Imperial Crowns Outside records OUT 580-009
Décidément, Outside Records a le don de nous sortir des albums blues hors du commun, après le succès du “Tribute to Lee Brilleaux” et la mise en lumière du groupe Jesus Volt, le label français réédite un coup de maître avec la découverte du groupe californien Imperial Crowns.
Loin des conventions du genre, on apprécie finalement le retour aux sources d’une certaine forme de blues transmise directement par des écorchés vifs tel que Howlin’ Wolf. (Hendrix n’a t’il pas déclaré que la plus grande peur de sa vie fut d’écouter Chester Burnett).

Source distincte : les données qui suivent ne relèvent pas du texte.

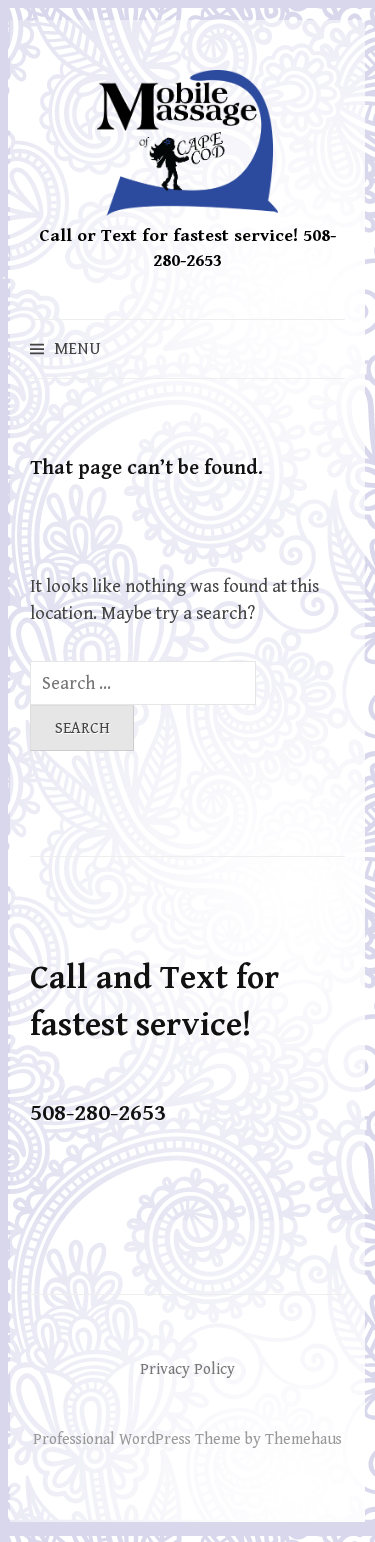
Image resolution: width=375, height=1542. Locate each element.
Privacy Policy (187, 1369)
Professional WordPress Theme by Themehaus (187, 1439)
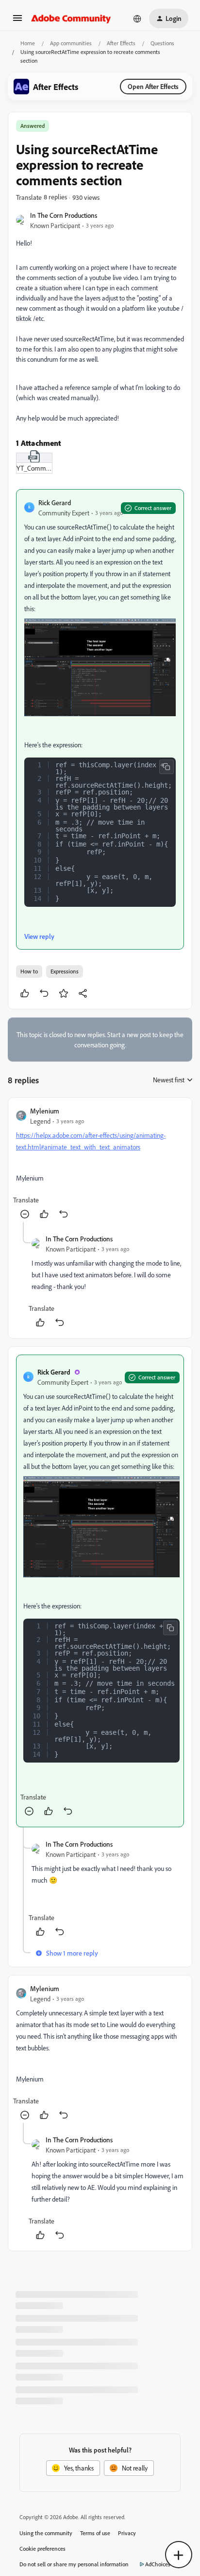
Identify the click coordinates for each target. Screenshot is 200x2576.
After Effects (121, 43)
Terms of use (95, 2533)
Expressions (64, 971)
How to (29, 971)
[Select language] (137, 18)
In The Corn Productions (63, 215)
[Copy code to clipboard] (166, 766)
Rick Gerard (54, 502)
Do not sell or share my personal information (74, 2564)
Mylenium (44, 1111)
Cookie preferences (42, 2548)
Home (27, 43)
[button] (17, 21)
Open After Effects (153, 86)
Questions (162, 43)
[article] (100, 1164)
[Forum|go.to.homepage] (71, 18)
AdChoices (157, 2564)
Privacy (127, 2533)
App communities (71, 43)
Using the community (45, 2533)
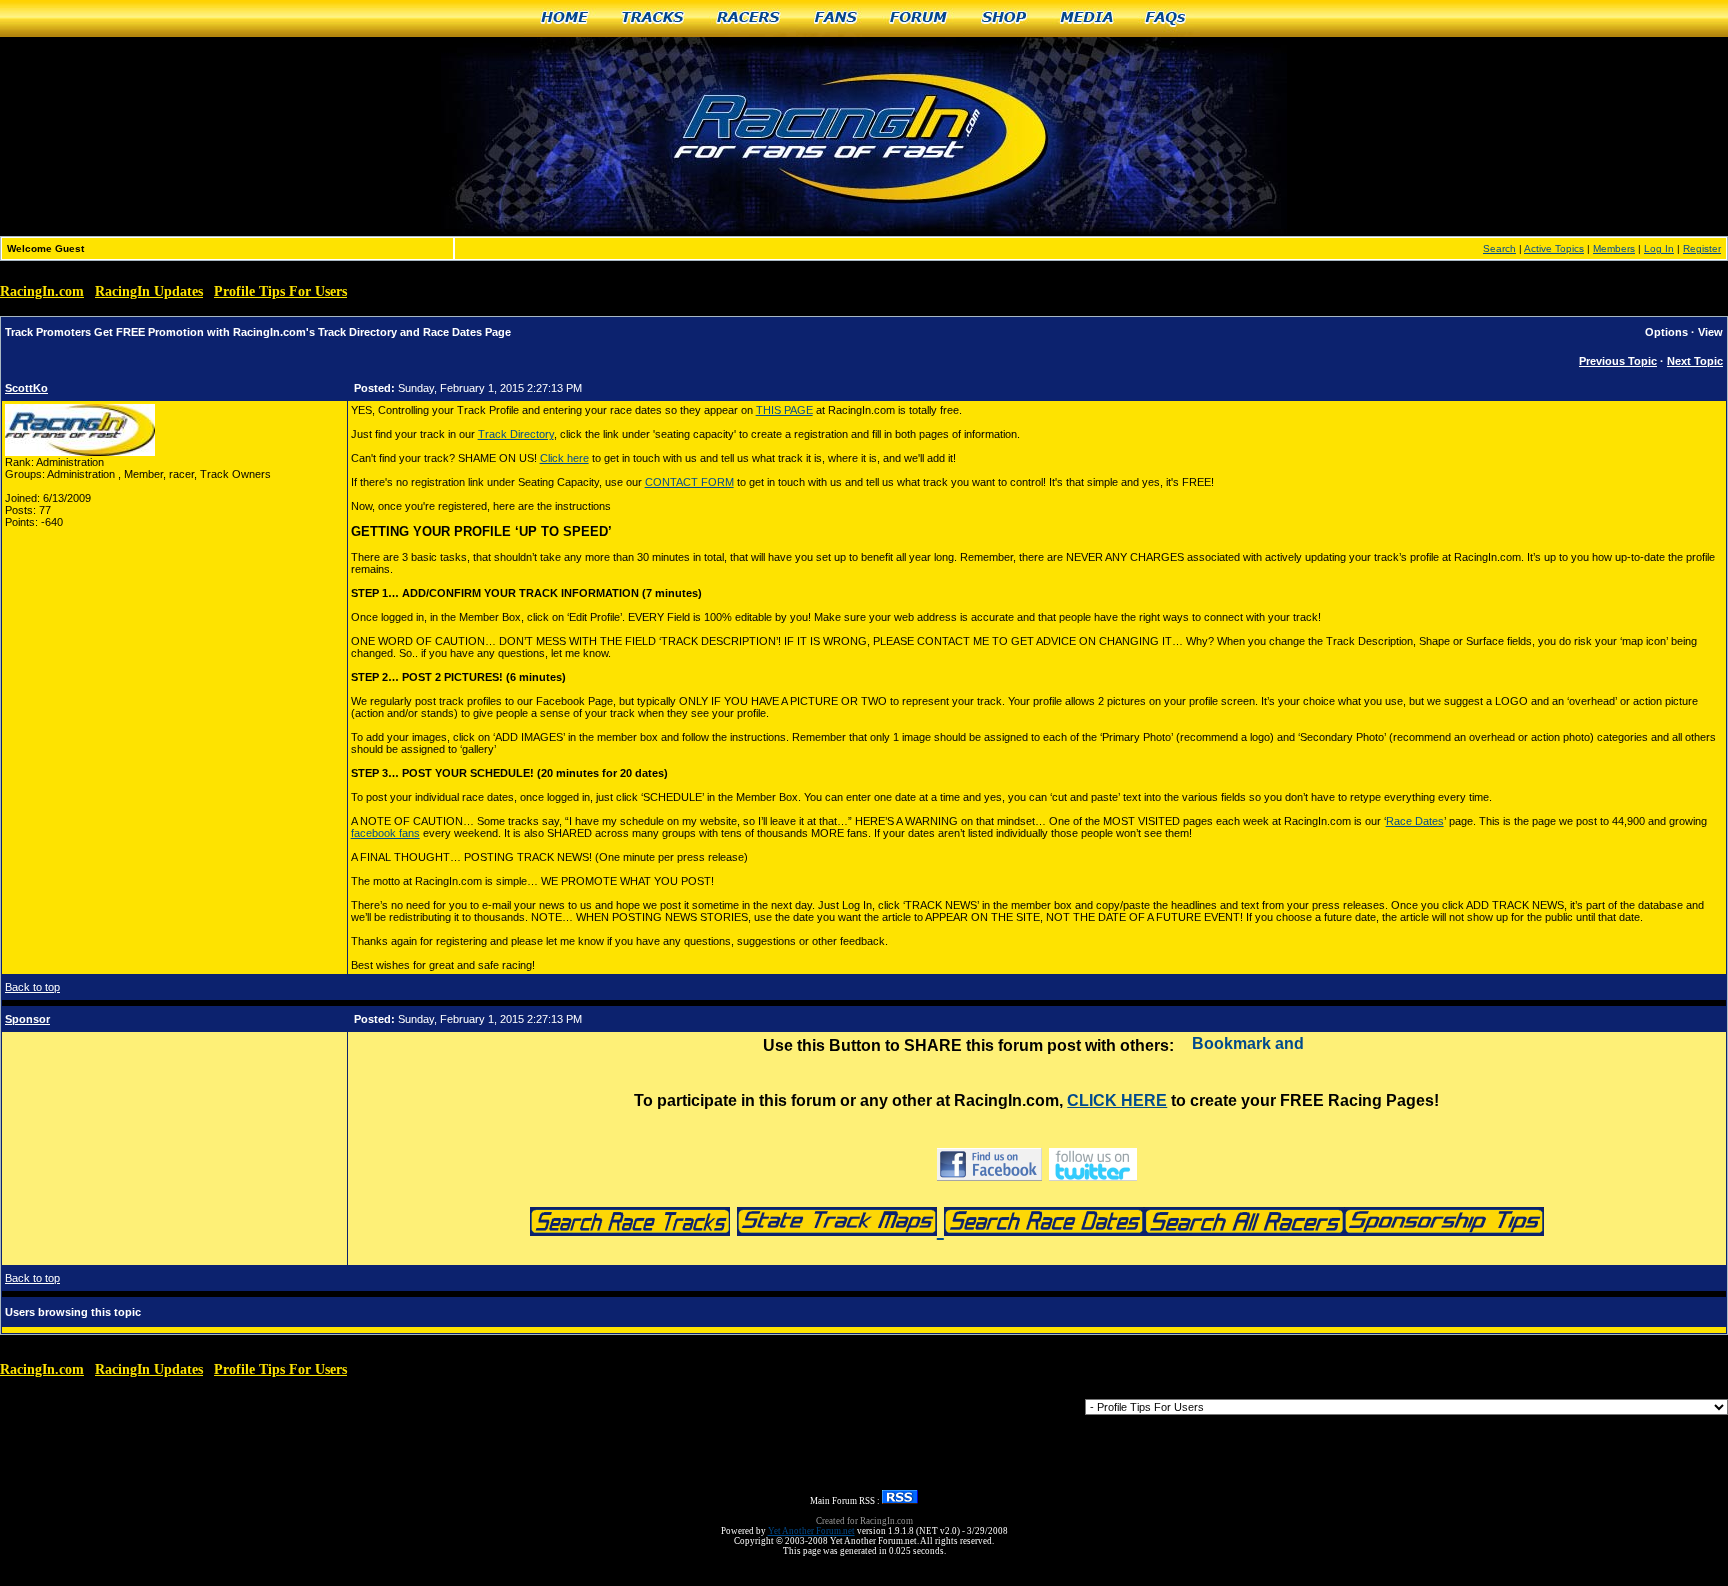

En effet, les Impérial Crowns, comme des affamés, réaniment la flamme, pressent le jus d’un blues d’aujourd’hui, sans édulcorant. C’est peut-être pour cette raison que ce disque étanche notre soif de nouveauté. Il est vrai que sans être méchant avec nous même (musiciens et critiques), on a besoin d’un petit coup de fraîcheur de temps en temps pour nous faire avancer.

Les Imperial Crowns : Jimmie Wood à l’harmo, JJ Holiday à la slide et Billy Sullivan aux drums, sont des sidemen accomplis, ils ont joué avec des pointures dans différents styles musicaux, on peut citer : Bruce Springsteen, Megadeth, Hubert Sumlin ou Sunnyland Slim rien que ça ! Ils sont aussi des pensionnaires attitrés du House of Blues de LA. Je vous signale également que des extraits de ce CD ont été employés dans différentes BOF de films américains comme “Simple Plan” et “The Runner”, entre autres…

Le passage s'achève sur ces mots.